Compression strategy

Use caseAlgorithmLevel
Static JS/CSS/HTML (CDN)Brotli (pre-compressed)11 (offline only)
Dynamic SSR responsesgzip6 (fast default)
Dynamic (if CPU budget)Brotli4–5
JPEG/WebP/AVIF/woff2/zipNone — already compressed

Brotli = ~20–26% smaller than gzip for text. Level 11 = ~100× slower to compress → pre-compute only. Requires HTTPS.

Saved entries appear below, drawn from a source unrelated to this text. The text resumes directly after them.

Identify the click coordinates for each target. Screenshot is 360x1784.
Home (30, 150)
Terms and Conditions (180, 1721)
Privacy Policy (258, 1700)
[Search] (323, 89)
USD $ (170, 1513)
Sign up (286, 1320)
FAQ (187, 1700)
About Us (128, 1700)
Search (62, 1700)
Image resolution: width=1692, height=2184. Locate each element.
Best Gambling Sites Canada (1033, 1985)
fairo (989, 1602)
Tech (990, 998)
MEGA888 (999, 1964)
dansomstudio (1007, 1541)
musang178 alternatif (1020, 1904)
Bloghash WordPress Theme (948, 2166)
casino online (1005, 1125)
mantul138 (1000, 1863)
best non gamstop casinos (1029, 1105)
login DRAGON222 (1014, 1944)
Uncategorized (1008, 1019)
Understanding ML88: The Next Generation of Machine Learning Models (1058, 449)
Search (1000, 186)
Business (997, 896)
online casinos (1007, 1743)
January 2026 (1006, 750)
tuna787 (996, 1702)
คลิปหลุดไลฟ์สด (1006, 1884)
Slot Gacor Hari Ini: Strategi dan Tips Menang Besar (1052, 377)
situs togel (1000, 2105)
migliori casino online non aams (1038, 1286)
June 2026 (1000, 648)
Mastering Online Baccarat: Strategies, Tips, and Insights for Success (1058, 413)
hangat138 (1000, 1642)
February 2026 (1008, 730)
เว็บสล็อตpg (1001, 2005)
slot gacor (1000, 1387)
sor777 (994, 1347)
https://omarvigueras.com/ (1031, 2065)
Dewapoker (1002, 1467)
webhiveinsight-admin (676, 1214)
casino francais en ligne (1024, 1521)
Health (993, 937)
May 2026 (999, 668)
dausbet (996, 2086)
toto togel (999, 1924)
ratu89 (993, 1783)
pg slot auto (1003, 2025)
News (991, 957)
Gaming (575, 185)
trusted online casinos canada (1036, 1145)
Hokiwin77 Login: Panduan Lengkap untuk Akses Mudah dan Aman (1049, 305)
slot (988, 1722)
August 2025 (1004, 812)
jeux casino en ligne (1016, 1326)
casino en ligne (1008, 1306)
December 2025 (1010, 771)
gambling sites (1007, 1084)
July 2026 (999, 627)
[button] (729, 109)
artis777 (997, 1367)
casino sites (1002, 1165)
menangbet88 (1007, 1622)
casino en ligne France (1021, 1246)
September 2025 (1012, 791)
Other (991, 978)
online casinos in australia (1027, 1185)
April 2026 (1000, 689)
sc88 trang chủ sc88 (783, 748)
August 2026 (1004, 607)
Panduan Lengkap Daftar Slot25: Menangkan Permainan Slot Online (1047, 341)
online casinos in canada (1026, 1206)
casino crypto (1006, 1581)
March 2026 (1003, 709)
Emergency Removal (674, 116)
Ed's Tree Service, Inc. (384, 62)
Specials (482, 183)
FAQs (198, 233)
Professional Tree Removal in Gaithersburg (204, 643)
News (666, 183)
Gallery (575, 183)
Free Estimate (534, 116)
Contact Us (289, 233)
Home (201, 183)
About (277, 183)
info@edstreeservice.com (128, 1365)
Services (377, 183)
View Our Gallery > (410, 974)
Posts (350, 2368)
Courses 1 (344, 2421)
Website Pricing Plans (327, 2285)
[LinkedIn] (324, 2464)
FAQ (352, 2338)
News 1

Request waterfall — flatten checklist

  • SSR data colocation — fetch on server → data in initial HTML, zero client waterfall
  • 103 Early Hints — preload CSS/fonts while SSR runs the DB query
  • Preconnect<link rel=preconnect href="https://api.example.com"> in <head>
  • Preload LCP imagefetchpriority="high" + rel=preload
  • Parallel queriesPromise.all() / RSC parallel routes, not sequential awaits
  • Edge CDN cache — ISR pages served from PoP near user; eliminates origin RTT
  • Speculative prefetch — Speculation Rules for next likely navigation

Platform Lead answer — deploy strategy

  • Protocol: H2 everywhere (table stakes). H3 at CDN edge = flag flip, CDN handles Alt-Svc + H2 fallback. Validate via RUM segmented by protocol.
  • Compression: Pre-compressed Brotli 11 for static assets. gzip 6 for dynamic SSR. CDN content-negotiates via Accept-Encoding.
  • Waterfalls: Hotel data in SSR (no client waterfall). 103 Early Hints for CSS/fonts. Parallel queries. Edge-cached ISR for hotel static content. Speculation Rules for search→detail.
  • H3 ROI: Highest for SEA mobile (high packet loss + connection migration for mid-booking network switch).

Key headers to know

HeaderPurpose
Alt-Svc: h3=":443"Server advertises HTTP/3 support; browser upgrades next request
Accept-Encoding: br, gzipClient declares compression support (Brotli first = preferred)
Content-Encoding: brServer declares applied compression
Link: </s.css>; rel=preloadIn 103 Early Hints — browser fetches before 200 arrives

Don't fail the interview — traps

Trap 1

Domain sharding under HTTP/2 — it was a H1.1 workaround. Under H2, sharding creates many TCP connections instead of sharing one → defeats multiplexing, adds DNS+TLS cost. Remove it.

Trap 2

"H2 eliminates head-of-line blocking" — only at the HTTP layer. TCP HoL blocking remains: 1 dropped packet holds ALL streams. H3/QUIC fixes TCP HoL. Two distinct problems.

Trap 3

0-RTT on POST/mutations — 0-RTT early data is replayable. Safe for idempotent GETs only. Never use for booking POSTs, form submissions, payments.

Trap 4

Brotli level 11 for dynamic responses — 100× slower than gzip. Pre-compute for static assets; use gzip 6 for SSR/API. Claiming Brotli is always better ignores the CPU cost.

Trap 5

"Switch to H3 to fix LCP waterfalls" — waterfalls are sequential dependencies, not protocol overhead. H3 speeds each hop; it can't collapse a chain of useEffect→fetch→render→image. Fix: SSR data colocation.